═══ DATASET RECORDS

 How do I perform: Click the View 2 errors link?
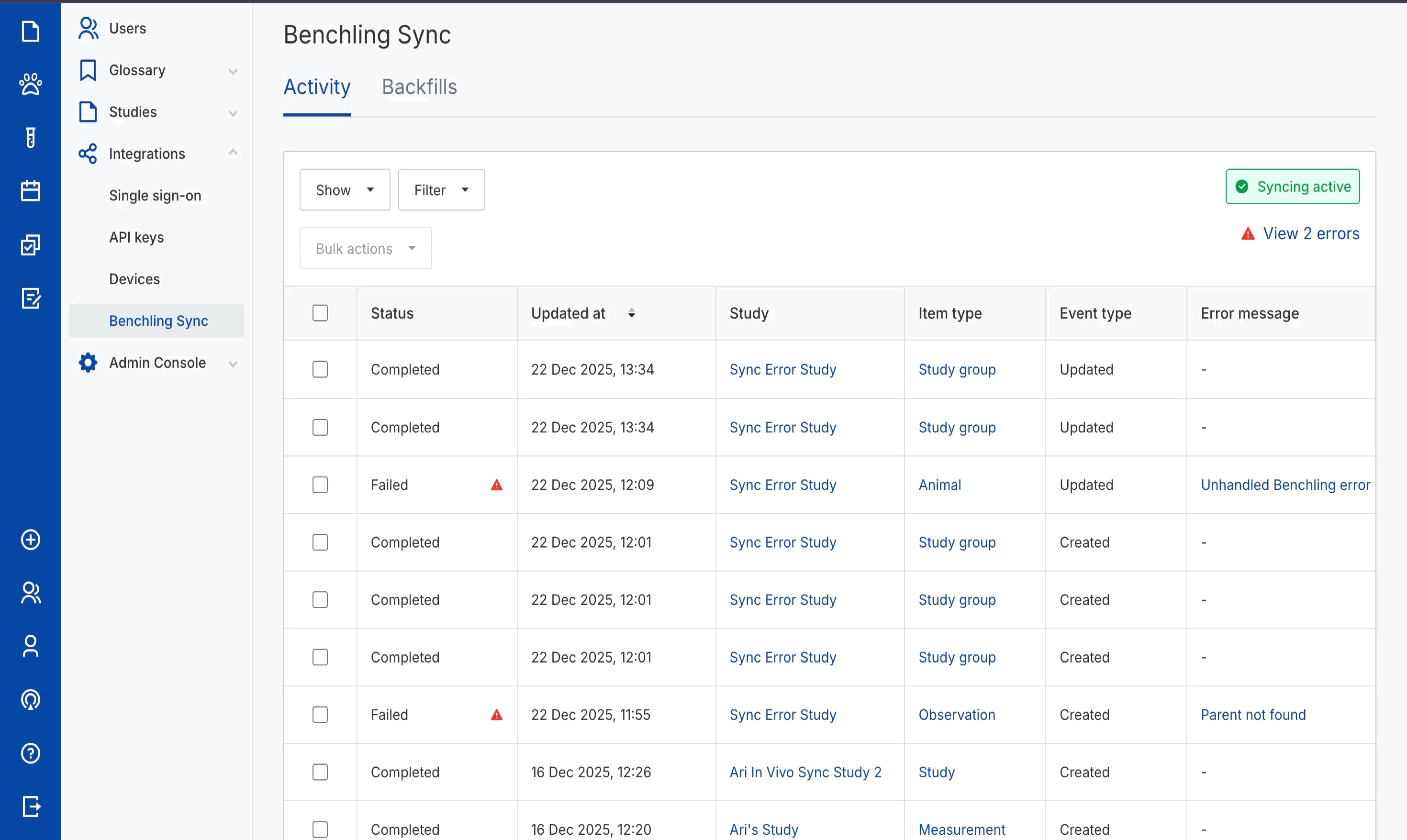click(x=1310, y=234)
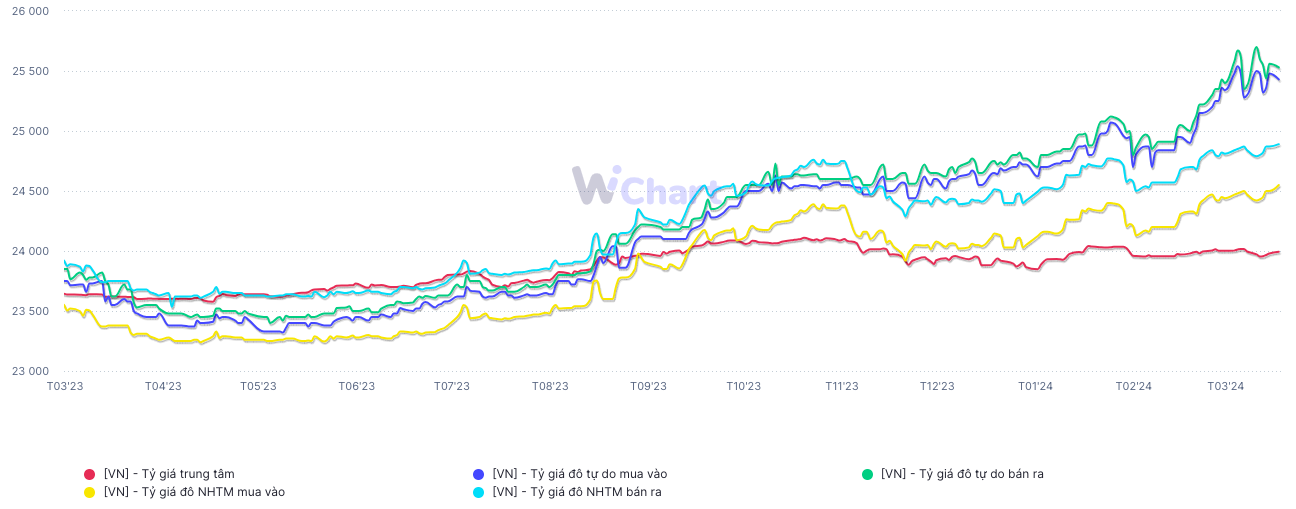The image size is (1296, 509).
Task: Click the green dot for tự do bán ra
Action: (x=867, y=474)
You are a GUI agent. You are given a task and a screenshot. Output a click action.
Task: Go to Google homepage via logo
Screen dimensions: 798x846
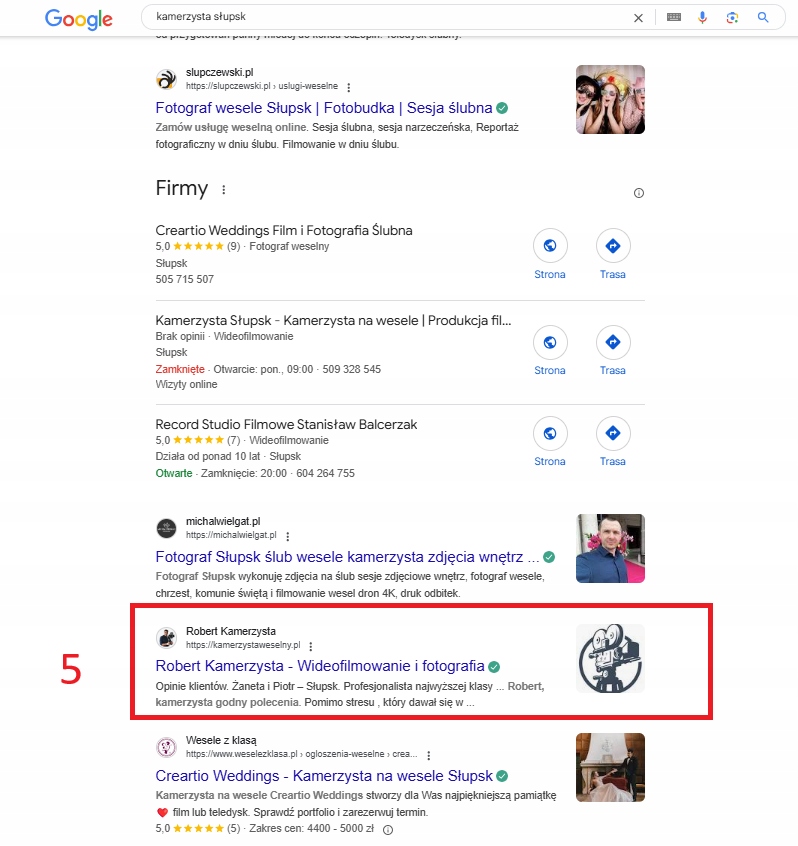click(x=79, y=18)
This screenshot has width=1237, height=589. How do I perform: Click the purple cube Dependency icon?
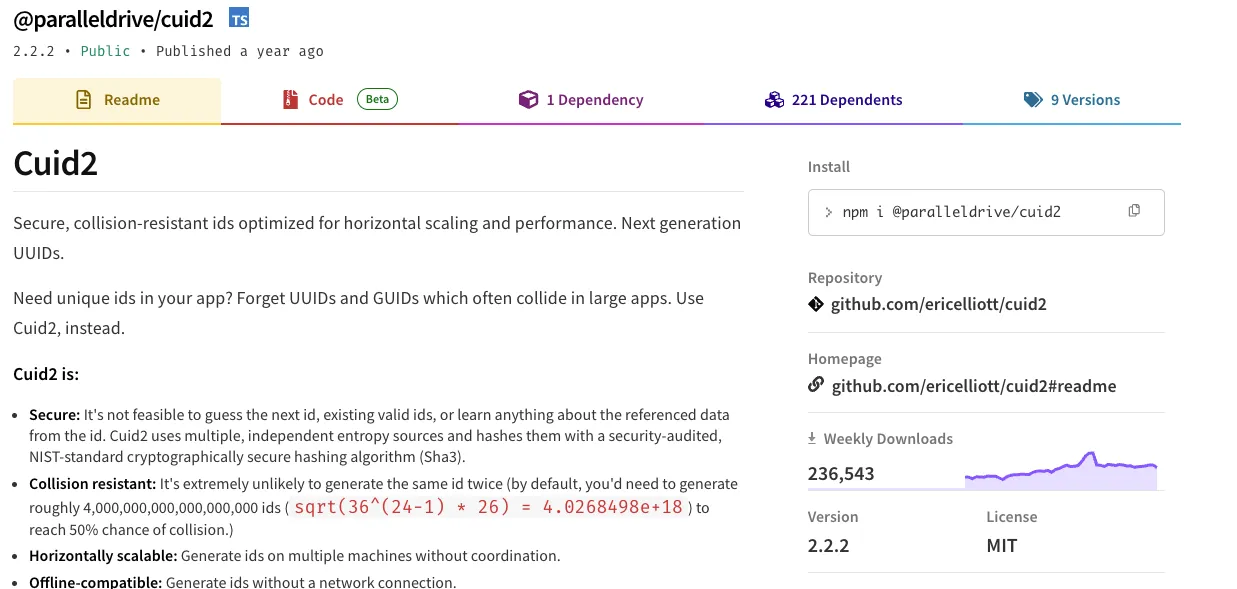(x=528, y=100)
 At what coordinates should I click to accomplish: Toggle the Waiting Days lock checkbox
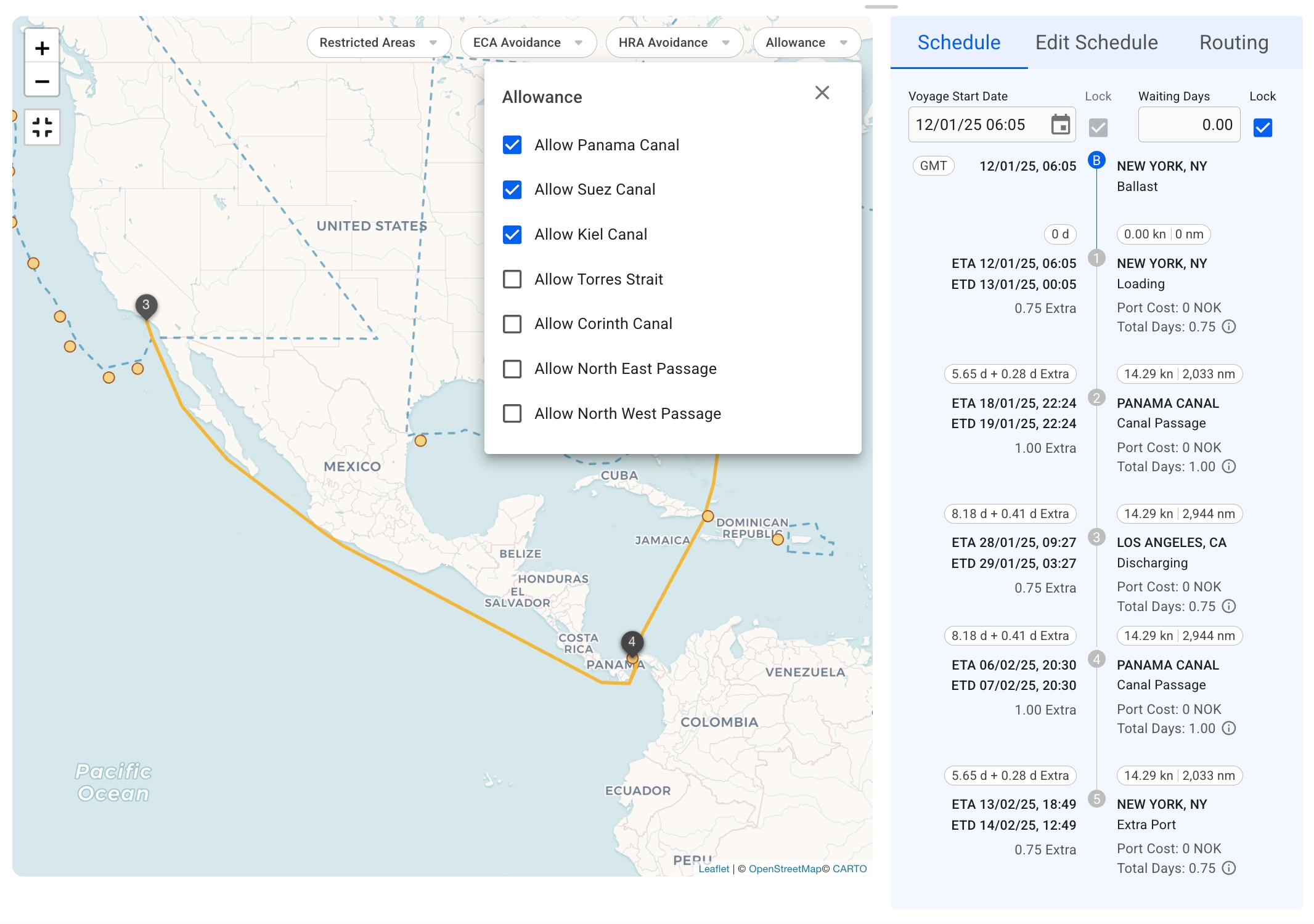click(1262, 128)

══════

TASK DETAILS »
Reproduce every line of the records above verbatim, omitting the pictures.

SOLUTION »
 How do I perform: Click the View 2 errors link?
click(x=1310, y=234)
The image size is (1296, 509).
Task: Click the green dot for tự do bán ra
Action: (x=867, y=474)
You are a GUI agent. You are given a task and a screenshot. Output a click action.
Task: Go to Google homepage via logo
Screen dimensions: 798x846
click(x=79, y=18)
This screenshot has width=1237, height=589. How do I perform: Click the purple cube Dependency icon?
(x=528, y=100)
 At what coordinates should I click to accomplish: Toggle the Waiting Days lock checkbox
click(1262, 128)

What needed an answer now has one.